Independents exploring potential North Slope shale oil resources are bullish on test drilling results so far, but the companies also admit to big unknowns. Some key questions will be answered by drilling this winter in Icewine No. 2, a follow-up test to Icewine No. 1 drilled last winter.
Drilling last year did result in an important step forward, however, by confirming the finding of hydrocarbons in the liquid, or oil, phase, at Icewine No. 1.
Paul Basinski, CEO of Burgundy Xploration of Houston, one of the companies, said that questions now include how “brittle” the shale is, whether it can be fractured in a way that oil can be extracted and at what rates oil may flow.
Burgundy and its partner, Australia-based 88 Energy, plan to do a test fracture and flow test of the vertical well at Icewine No. 2. If the results are positive the companies would drill a 5,000-foot horizontal leg that would also be tested.
Steve Moothart, a geologist at the state Division of Oil and Gas, said the Slope shale formations appear to differ in their brittleness based on what is known so far. The Shublik, one formation, appears to be more brittle and easier to fracture compared with a second formation, the Hue Shale/GRZ. Much more work needs to be done, he said. “We need to have test fractures done in both to really know,” Moothart said.
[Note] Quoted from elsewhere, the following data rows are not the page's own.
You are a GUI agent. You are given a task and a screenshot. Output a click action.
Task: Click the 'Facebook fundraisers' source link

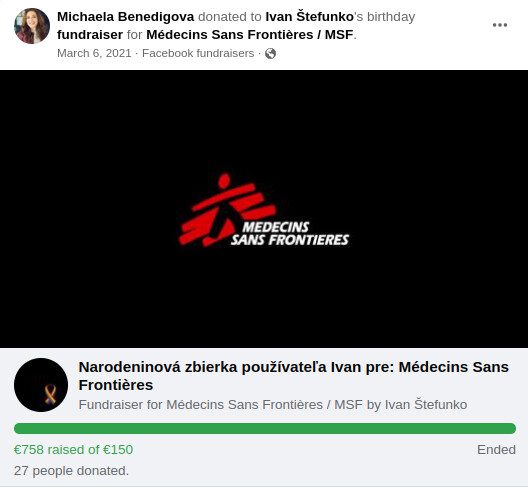[x=198, y=53]
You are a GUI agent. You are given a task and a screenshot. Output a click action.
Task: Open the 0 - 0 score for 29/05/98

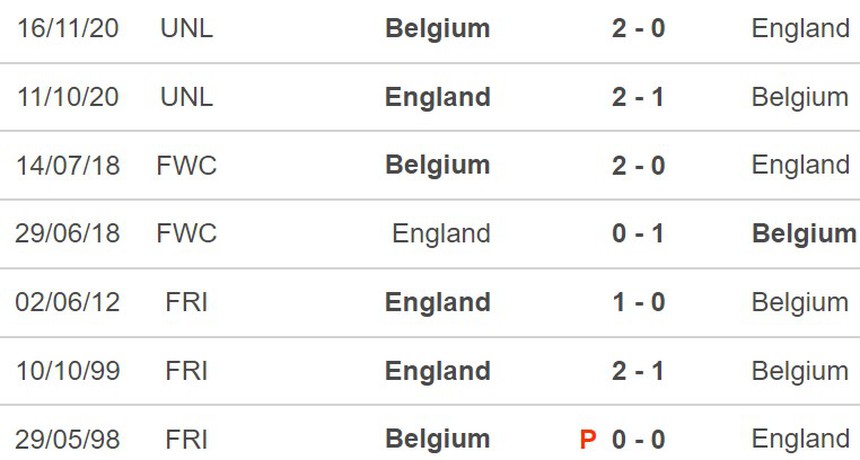638,439
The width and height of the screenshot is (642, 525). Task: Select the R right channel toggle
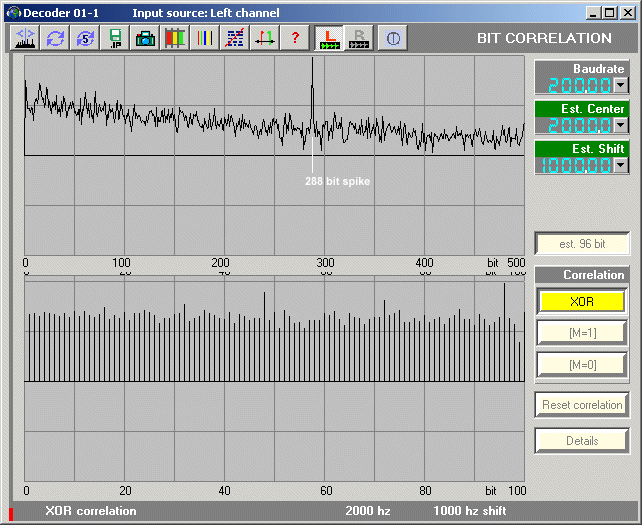[x=358, y=38]
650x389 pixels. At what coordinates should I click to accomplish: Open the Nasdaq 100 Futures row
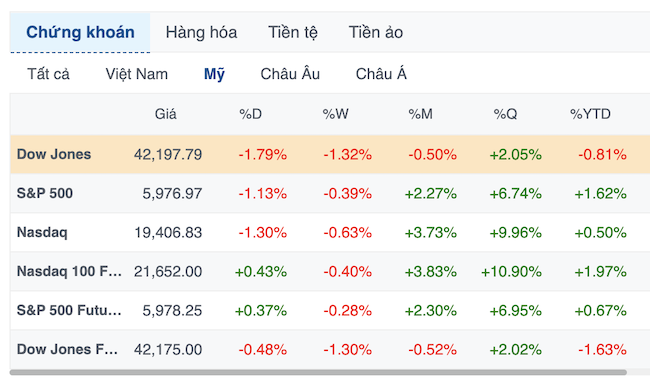pyautogui.click(x=330, y=271)
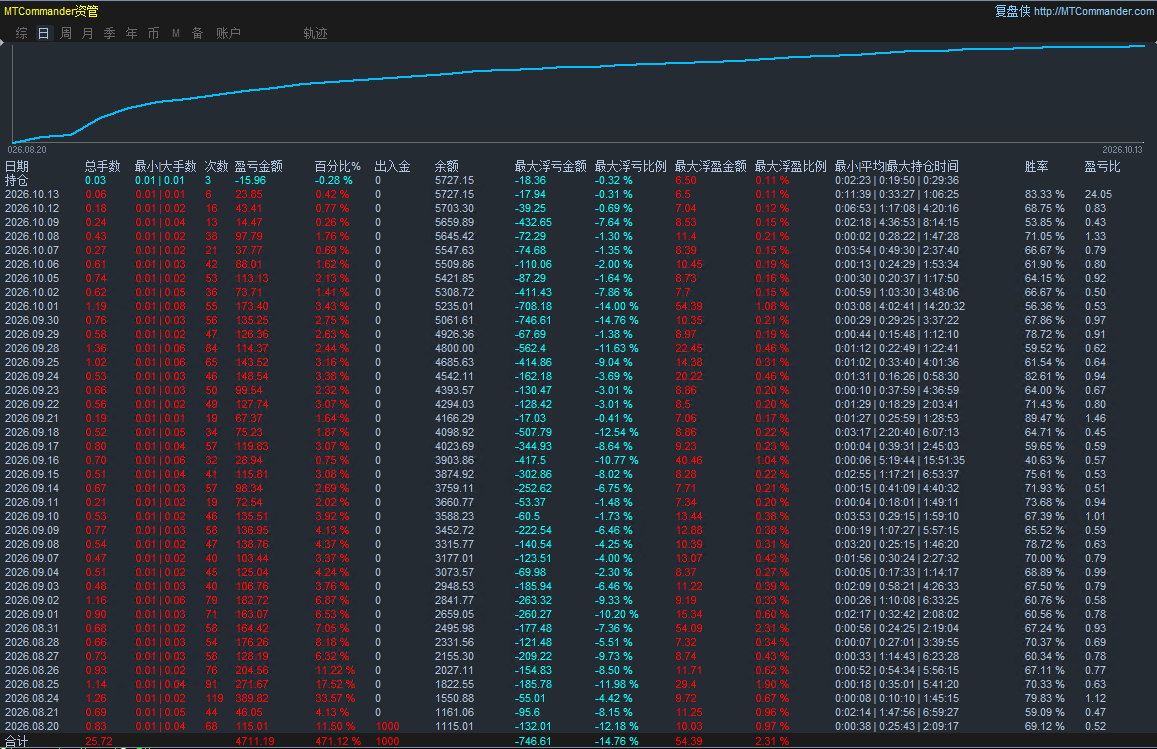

Even if shales can be fractured and oil extracted it’s not known that production will really be economic given the notorious high costs of the Slope.
Development issuesA North Slope shale play can’t be developed in the way it is done in the Bakken and Eagle Ford with small pads and the wide spread of infrastructure with flow lines and roads, Basinski said.
What might be feasible, Basinski said, is to adapt a method ConocoPhillips is using to develop thin sections of conventional reservoir on the west-central North Slope. This is with long extended-reach horizontal wells, possibly as long as 20,000 feet laterally, drilled from rigs on a single surface production pad.
ConocoPhillips is now drilling 26,000-feet horizontal wells and with a new, specialized rig being built will be able to drill 33,000 feet, which would allow that company to drain a 125-square-mile area.
Basinski said that long horizontal wells drilled in the shale and clustered at the surface on a single pad would be able to reach into large areas of underground rock. This spreads out the cost of the infrastructure and would lower per-barrel costs of production.
Another challenge, however, would be sourcing and disposing of the large quantities of water needed for large-scale hydraulic fracturing on the Slope, which is actually an arid area where the only fresh water available is in nearby shallow tundra lakes.
Sea water could be brought from the Beaufort Sea, which is several miles north, but that would be cost-prohibitive, Basinski said. Great Bear Petroleum, another independent interested in a Slope shale play, has developed an idea of tapping a deep reservoir of saline water that company found below its leases. This could provide the water, which could also be recycled or for used water to be injected back underground.
The current shale exploration is near the existing Dalton Highway, a state highway that connects the North Slope to Interior Alaska, as well as the Trans Alaska Pipeline System, which has ample available capacity.
Recovery rate unknownBased on modeling, but without the fracture and flow test, 88 Energy and Burgundy predicted a resource base on the companies’ leases of 1.4 billion to 3.6 billion barrels of oil equivalent, although how much of this could actually be recovered is not known.
There is one independent estimate, however, of potential shale oil resources that might be produced from the North Slope shales. That is by the U.S. Geological Survey, in 2012.
The USGS was modest in its assessment of how much oil could be extracted, with a mean estimate of 940 million barrels and an upper range estimate of 2 billion barrels. That was undiscovered oil that could be technically produced, without consideration of economics.
What may be significant, however, is that the USGS Slope numbers are similar to what the agency initially predicted, using similar methodologies, for the Eagle Ford Shale in Texas, which was 853 million barrels. The USGS early assessment for the Bakken was much larger, however, at 3.45 billion barrels of technically recoverable resources.
Lower organic contentMoothart, at the Division of Oil and Gas, said the organic content of the North Slope shales appear to be lower than the Bakken but on par with the Eagle Ford. The Slope total organic content, or TOC, has been measured at 2 percent to 5 percent, which is not as high as the Bakken, which averages 11 percent TOC. However, they appear similar to the Eagle Ford, which averages 2 percent to 7 percent. Burgundy and 88 Energy reported the TOC at 3.7 percent in their Icewine No. 1 results.
State geologists say Alaska’s shale belt lies in a large east-way “fairway” across the North Slope from the border of the Arctic National Wildlife Refuge in the east and extending into the National Petroleum Reserve-Alaska and the Chukchi Sea in the west.
Moothart said geologists know the most about the shale areas south of the currently producing oil fields in the central Slope, although characteristics of the shales farther west in NPR-A are believed to be similar.
The Shublik and Hue/HRZ, two of the large North Slope shales, are also known to be the source rocks for oil that accumulated in large conventional North Slope producing fields north of the shale belt.